Band: JoJo’s Slim Wednesday
Date: Sunday, April 9, 5:30 p.m.
Stage: Hargrove Stage at Cathedral Square

JoJo’s Slim Wednesday will give SouthSounds attendees a taste of Mardi Gras in the middle of Lent. The last time this side project headed by Widespread Panic keyboardist JoJo Hermann slid into town, the group performed under the name “JoJo Hermann’s Mardi Gras Band.” However, Hermann says a particularly raucous Fat Tuesday performance made the following day feel more like “Slim Wednesday,” and the name took root.

Between this project and Widespread’s extensive tour schedule, Hermann rarely takes a break from music. However, a life packed with music is just what he wants.

“I never take a break from music,” Hermann said. “I definitely believe in taking a break from the road and performing, but I’m playing at home a lot these days and really enjoying it.”

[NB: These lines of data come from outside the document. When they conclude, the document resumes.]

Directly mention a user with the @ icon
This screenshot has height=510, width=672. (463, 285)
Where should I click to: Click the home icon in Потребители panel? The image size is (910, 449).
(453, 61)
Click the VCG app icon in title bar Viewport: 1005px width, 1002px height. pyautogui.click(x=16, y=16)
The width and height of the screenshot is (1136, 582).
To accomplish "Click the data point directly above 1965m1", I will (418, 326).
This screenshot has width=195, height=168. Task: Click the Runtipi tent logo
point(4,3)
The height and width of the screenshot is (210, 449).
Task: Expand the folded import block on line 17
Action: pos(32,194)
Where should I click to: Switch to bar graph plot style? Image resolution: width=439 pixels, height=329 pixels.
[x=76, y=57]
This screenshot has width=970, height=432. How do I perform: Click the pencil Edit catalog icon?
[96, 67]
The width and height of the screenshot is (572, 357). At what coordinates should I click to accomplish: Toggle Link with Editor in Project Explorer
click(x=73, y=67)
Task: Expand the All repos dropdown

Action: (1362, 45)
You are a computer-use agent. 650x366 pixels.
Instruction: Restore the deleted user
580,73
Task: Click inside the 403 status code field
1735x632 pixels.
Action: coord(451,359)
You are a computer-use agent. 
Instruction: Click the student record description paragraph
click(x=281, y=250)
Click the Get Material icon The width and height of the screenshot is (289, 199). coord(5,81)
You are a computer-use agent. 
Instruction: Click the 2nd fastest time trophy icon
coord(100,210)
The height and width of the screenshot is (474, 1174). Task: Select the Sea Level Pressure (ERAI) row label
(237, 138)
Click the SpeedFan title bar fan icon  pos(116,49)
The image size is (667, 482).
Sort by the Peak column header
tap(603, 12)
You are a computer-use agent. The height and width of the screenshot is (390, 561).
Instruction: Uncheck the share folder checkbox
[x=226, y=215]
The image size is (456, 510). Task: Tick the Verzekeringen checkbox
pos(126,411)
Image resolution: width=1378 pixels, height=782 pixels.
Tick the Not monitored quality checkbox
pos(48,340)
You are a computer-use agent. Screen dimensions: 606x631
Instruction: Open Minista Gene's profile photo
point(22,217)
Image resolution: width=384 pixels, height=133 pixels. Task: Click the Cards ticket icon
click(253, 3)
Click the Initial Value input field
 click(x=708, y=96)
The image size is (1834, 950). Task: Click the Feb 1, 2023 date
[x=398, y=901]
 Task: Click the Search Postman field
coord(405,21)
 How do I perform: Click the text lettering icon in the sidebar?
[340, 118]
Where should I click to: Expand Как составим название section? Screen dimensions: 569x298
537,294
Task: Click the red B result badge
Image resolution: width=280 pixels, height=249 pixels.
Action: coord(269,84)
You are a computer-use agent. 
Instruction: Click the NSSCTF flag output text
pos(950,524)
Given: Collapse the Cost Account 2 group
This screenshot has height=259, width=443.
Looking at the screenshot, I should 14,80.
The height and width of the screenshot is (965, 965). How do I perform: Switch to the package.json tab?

JoJo’s Slim Wednesday specializes in the festive boogie-woogie and funk sounds for which New Orleans is known. Hermann has filled the group’s setlist with the sounds of Dr. John, The Funky Meters and many other Big Easy icons who inspired this keyboardist to dedicate his life to music. Of all the New Orleans musicians to which he pays tribute, Hermann cites Professor Longhair’s versatile “Rock ‘n’ Roll Gumbo” style as being the most influential.

“I love [Professor Longhair’s] songwriting,” Hermann explained. “I love his lyrics and his attitude. I remember hearing the song ‘It’s My Own Fault for Coming Home from Work Early Last Night,’ and I was like, ‘That’s the right attitude! I like that attitude!’ There’s something with the rhythms and the way he just mixed these different rhythms from different places like out of left field and put them all together.”

Not only has this project allowed him to delve into a musical passion, but Hermann’s exploration of New Orleans sounds has allowed to him to play with a number of the sonic pioneers of the Big Easy music scene. Over the years, Hermann has shared the stage with such notables as Zigaboo Modeliste (The Meters, Dr. John), Ivan Neville (Dumpstaphunk), Billy Iuso (The Wild Magnolias) and Russell Batiste Jr. (The Funky Meters). The keyboardist cites George Porter Jr. (The Meters) as one of his favorite Crescent City collaborators. A few weeks after his SouthSounds performance, Hermann will join Porter, Modeliste and Jimmy Herring (Widespread Panic) at the New Orleans Jazz & Heritage Festival under the moniker “Foundation of Funk.”

“George played on all those Meters records and Dr. John records,” Hermann said. “These are the records that changed my life. George Porter, for example, he’s a musician whose music saved my whole life. What can I say?”

Those familiar with JoJo’s Mardi Gras Band will notice some familiar faces in the group’s SouthSounds lineup. This tour will feature founding members of JoJo’s Mardi Gras Band, including guitarist Bill Elder, who also founded the Nashville group The Dynamites. Before meeting Hermann, drummer/founding member Kevin Mabin was keeping the rhythm at a church in Murfreesboro, Tennessee. John “J.J.” Jackson will be taking a break from his run with Macy Gray to join Slim Wednesday. Ben Clark will be providing his trumpet, and Greg Bryant will provide a funky bass line to this musical carnival.

“We’ve just got a great lineup with a great bunch of guys,” Hermann said. “We’re just gonna go out and have a good time and play a bunch of music. I’m hoping to eat a bunch of crawfish on this run. I’m begging all the enues on this run to have some crawfish available. I know I’ll be getting some crawfish in Mobile.”

Hermann says his group’s performance at SouthSounds will be filled with upbeat New Orleans funk and boogie-woogie from the legends who made it great. However, the SouthSounds crowd should not expect JoJo’s Slim Wednesday’s set to consist exclusively of covers. Hermann says the band has been “woodshedding a little bit and bringing in new material,” so SouthSounds will serve as a testing ground for the band’s original songs.

JoJo’s Slim Wednesday’s Azalea City performance will include an entire set of original material the band has never been played live. As far as an album is concerned, Hermann says the band will retreat to an Atlanta studio where they will press “record” and lay down all their original tracks. As far as when and where the public will be able to get their hands on this material, Hermann says it will eventually spread through the masses somehow.

“I guess we’re just gonna stick it [the album] out over cyberspace at some point,” he said. “We’re not going to get record deals or any of that stuff. We’ll definitely put it all out this year. We might put out a couple of songs a year or the whole record. We don’t know yet until we see what we’ve got. It’s always good to go into the studio. It’ll be fun.”